**TASK:** Reproduce the rows word for word, from the line with "Switch to the Build Settings tab" up to and including the line with "coord(1036,72)". Leave the pictures out of your answer.

**INPUT FOR THIS TASK:**
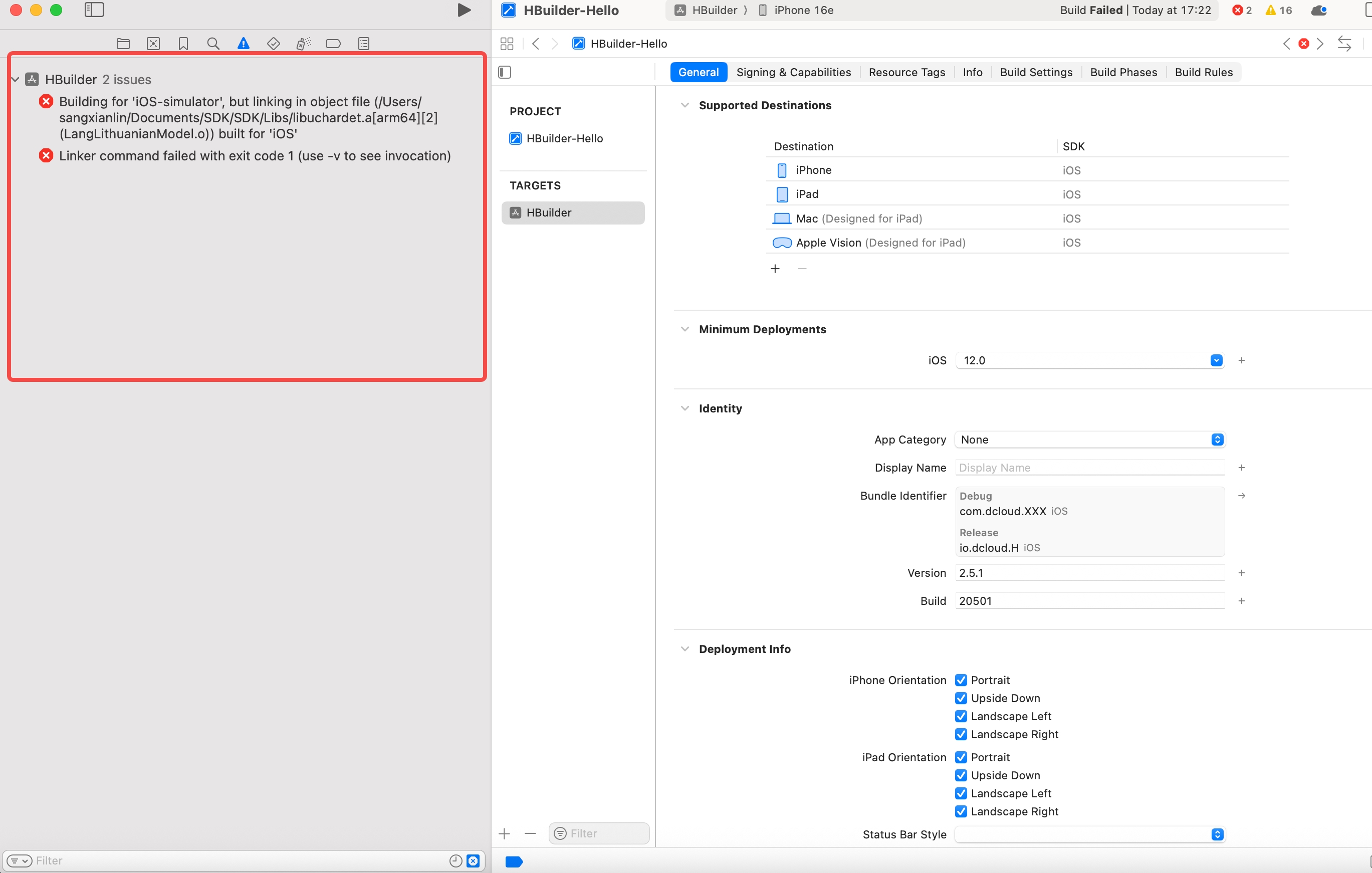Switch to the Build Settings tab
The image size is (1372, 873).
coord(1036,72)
--
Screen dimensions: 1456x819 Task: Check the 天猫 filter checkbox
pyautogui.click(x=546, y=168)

**WRITTEN ANSWER:**
Switch to the Build Settings tab
The image size is (1372, 873).
coord(1036,72)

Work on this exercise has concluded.